Plug: Because sync'ing files between my "home directory" on a hub that runs on docker/kubernetes (can't use ssh to copy files) and my local machine is so tedious I've been investigating syncthing (binder demo https://github.com/betatim/binder-syncthing). It works (files are sync'ed two ways) but after about 60s in the web UI of syncthing an error message pops up. It is related to trying to auto update syncthing (I think), if anyone has ideas on how to disable that check I'd love to know.
@georghildebrand found a solution for syncing files between your laptop, your hub home directory and other places. Georg could you fill in your approach? I remember was based on some P2P open source solution?

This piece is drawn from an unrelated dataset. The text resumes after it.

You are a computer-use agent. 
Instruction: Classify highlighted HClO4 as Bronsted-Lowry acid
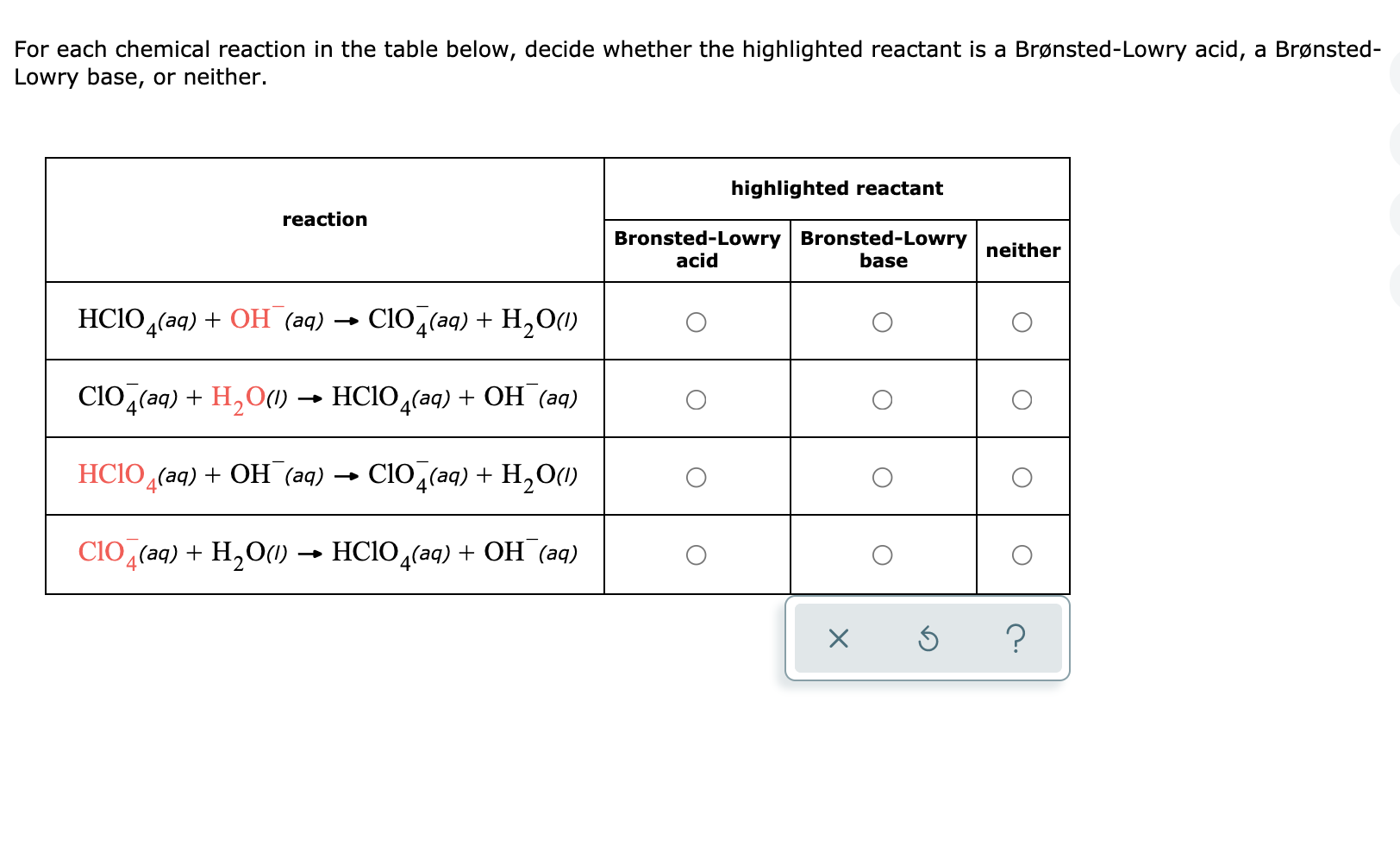pyautogui.click(x=697, y=478)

For those interested, I maintain at work a JupyterHub instance and we use Nextcloud to sync the notebooks between the JupyterHub server and the users computer.
/opt/nextcloud/html/data/<username>
/opt/nextcloud/html/data
is mounted as NFS/opt/nextcloud/html/data/<username>
is mounted as a volume inside the containerThis allows users to synchronise their notebooks and data between JupyterHub and their computer using NextCloud.

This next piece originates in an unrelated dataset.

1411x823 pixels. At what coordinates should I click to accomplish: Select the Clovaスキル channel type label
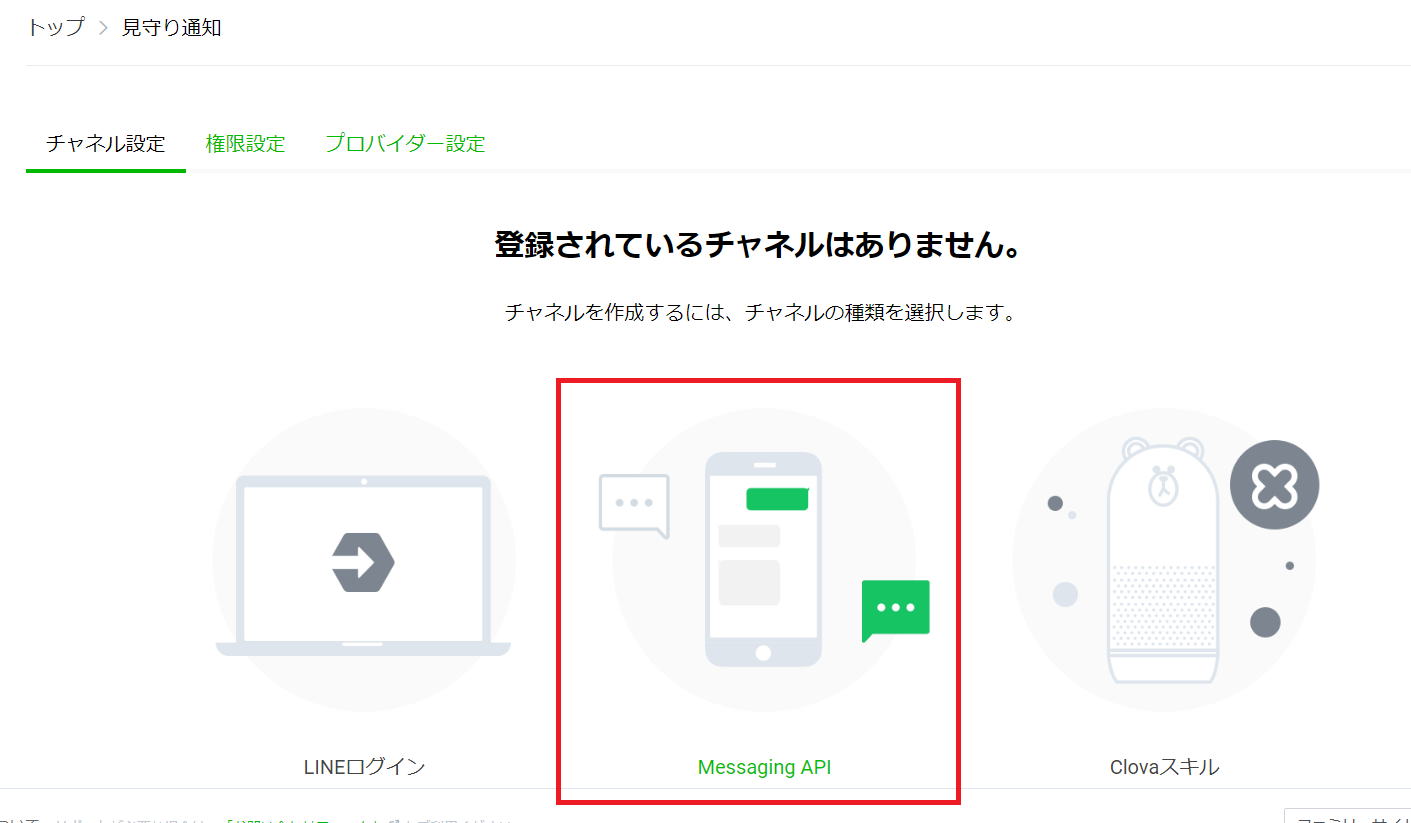(x=1163, y=767)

Note that this doesn't allow to share files between users :-(
Only files put directly in the user nextcloud directory are visible. Shared links, groups are not kept under /opt/nextcloud/html/data/<username>
and can't be seen.
So I'm still looking for an easy way for users to share notebooks together.
Still not at the integration level I'd like to have.
Have you looked at https://github.com/OpenHumans/jupyter-gallery (deployed: https://exploratory.openhumans.org/) I think OpenHumans is pretty happy with it as a way for users to share notebooks with others and discover what others have shared.
I posted a comment on #17 but also wanted to record part of it here.
A key requirement of hubshare is treating directories as immutable, and being able to track through a directory's lineage, through a linked list of shas (both from the versioning and sharing perspective), and to have different permissions of different shas. This requirement came from our experience trying to handle homework distribution and collection for nbgrader, but is also relevant in other contexts.
The focus on directories also comes from that context, as well as the experience from binder that directories are a good "unit of reproducibility".
I think the idea that @minrk has pitched before (of content manager + permissions) would also be very useful, but I don't yet see how to square that with the requirements of hubshare than is currently spec'd out in the REST API in this repo. Maybe they are separate things? Maybe there is a way to unify them?
From a philosophical perspective - one of the things that Jupyter has been good at is innovating on open protocols and standards, and encouraging the broader community to build around and on top of those things. I view hubshare (or more generally - protocols for document/directory sharing) as one of those things that is important enough for Jupyter to take our time and build it in a way that lives up to the vision we have established in our other standards (kernel protocol, jupyter server REST APIs, notebook document format, parts of JupyterHub, etc.).
I wanted to drop a note here that the best sharing experience I've seen for a notebook deployment is CERN's, which uses CERNBox, an instance of ownCloud, an open source Dropbox clone. It allows sharing, granular permission management, browsing, etc. It's much more full-featured than hubshare is intended to be. It also requires zero integration or awareness from JupyterHub or the single-user notebook. It's all in the setup of the environment in which notebooks are run.
It may make more sense in the end to build a JupyterHub deployment that works with ownCloud / Nextcloud / etc. than to build and maintain our own sharing service that's as severely scope-limited as we are planning to make hubshare. Such an integration could also have a much smoother transition for real-time collaboration, which is orthogonal to hubshare as planned.